How Dynamic Covalent Chemistry is Creating Shape-Shifting Inorganic Crystals

Imagine Lego bricks that can melt and reform their connections while remaining solid, like a shape-shifting toy that adapts to how hard you squeeze it. For a long time, scientists could only build these self-healing, adaptive materials using soft, organic plastics.

This trick relies on dynamic covalent chemistry—a process where chemical bonds break and reform on demand. While common in carbon-based polymers, keeping this behaviour active inside rigid, inorganic crystals was previously thought to be nearly impossible.

Adapting with Dynamic Covalent Chemistry

Now, researchers have measured this exact phenomenon in elemental selenium. By applying mechanical pressure or shining a light, they drove selenium-selenium bonds to split and reconnect, altering the crystal's structure without melting it.

When they embedded the selenium into a crosslinked polymer matrix, they observed that the crystals branched out differently depending on the stiffness of the surrounding material. The matrix exerted real-time mechanical signals that the crystals actively responded to.

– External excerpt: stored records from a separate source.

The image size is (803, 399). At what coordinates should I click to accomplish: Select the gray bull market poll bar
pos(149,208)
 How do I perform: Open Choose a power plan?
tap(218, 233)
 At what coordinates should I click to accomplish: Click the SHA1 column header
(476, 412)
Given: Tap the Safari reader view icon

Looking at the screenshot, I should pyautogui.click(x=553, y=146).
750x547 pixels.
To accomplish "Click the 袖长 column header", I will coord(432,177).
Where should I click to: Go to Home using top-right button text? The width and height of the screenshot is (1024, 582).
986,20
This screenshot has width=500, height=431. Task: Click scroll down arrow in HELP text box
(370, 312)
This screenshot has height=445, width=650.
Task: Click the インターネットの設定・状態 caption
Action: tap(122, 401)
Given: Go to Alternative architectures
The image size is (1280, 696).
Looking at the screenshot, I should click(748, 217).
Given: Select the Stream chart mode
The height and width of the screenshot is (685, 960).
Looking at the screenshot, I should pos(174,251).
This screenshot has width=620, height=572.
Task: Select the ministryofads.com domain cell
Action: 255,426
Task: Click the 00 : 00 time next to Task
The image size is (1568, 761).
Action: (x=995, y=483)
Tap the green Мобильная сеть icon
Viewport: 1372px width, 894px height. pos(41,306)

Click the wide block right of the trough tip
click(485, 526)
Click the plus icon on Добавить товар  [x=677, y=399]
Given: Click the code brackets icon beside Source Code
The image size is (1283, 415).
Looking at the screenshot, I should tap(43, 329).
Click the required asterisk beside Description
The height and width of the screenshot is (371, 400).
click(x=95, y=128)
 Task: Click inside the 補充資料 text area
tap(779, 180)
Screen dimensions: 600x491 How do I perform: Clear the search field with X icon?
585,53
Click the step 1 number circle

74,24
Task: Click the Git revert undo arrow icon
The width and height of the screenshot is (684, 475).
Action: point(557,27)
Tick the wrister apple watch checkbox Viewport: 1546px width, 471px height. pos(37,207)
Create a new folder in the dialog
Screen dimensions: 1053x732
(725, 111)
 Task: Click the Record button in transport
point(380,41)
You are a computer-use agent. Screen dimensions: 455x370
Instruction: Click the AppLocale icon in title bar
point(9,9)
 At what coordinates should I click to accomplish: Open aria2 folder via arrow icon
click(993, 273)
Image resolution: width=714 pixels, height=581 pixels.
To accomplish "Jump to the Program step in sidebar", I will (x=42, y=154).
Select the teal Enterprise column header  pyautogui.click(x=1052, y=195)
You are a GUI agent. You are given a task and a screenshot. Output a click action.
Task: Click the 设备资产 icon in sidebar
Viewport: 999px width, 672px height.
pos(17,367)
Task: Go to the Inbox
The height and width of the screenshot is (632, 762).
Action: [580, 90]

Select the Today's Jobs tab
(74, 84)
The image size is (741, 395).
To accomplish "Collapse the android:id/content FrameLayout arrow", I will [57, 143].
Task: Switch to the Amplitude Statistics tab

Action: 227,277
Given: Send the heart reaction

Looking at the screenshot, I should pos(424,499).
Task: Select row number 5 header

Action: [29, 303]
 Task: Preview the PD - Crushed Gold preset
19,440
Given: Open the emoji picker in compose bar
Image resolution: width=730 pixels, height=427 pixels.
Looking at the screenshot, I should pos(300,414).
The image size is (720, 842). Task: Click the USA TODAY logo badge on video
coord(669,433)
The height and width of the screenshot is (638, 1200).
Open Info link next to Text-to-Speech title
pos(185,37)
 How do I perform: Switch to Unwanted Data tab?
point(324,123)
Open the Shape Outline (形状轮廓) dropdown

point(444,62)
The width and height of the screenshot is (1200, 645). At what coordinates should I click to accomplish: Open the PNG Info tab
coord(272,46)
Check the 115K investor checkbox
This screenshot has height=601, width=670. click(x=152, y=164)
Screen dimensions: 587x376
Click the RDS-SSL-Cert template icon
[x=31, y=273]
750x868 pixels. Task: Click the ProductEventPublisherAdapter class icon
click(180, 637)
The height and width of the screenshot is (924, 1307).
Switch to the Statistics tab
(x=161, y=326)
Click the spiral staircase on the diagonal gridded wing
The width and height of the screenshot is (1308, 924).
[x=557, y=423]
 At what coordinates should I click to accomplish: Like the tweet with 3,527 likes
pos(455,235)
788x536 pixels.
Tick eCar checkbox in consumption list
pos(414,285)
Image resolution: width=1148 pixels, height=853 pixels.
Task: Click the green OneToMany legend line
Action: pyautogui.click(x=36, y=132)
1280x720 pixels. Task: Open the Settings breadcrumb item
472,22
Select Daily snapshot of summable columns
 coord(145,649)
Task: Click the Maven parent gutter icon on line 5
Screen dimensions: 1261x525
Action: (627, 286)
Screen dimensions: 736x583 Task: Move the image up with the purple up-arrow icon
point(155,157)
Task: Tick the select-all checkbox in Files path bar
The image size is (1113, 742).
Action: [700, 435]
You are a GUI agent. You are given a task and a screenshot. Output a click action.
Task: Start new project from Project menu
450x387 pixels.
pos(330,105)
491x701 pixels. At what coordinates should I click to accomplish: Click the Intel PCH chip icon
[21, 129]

This suggests we could design adaptive electronics that change their electrical properties in response to physical stress or light. The researchers measured a direct change in the composite's dielectric behaviour, which could lead to:

• Sensors that self-repair under physical stress.
• Optoelectronic devices that reprogramme their circuitry in real-time.
• Flexible electronics that adapt dynamically to bodily movements.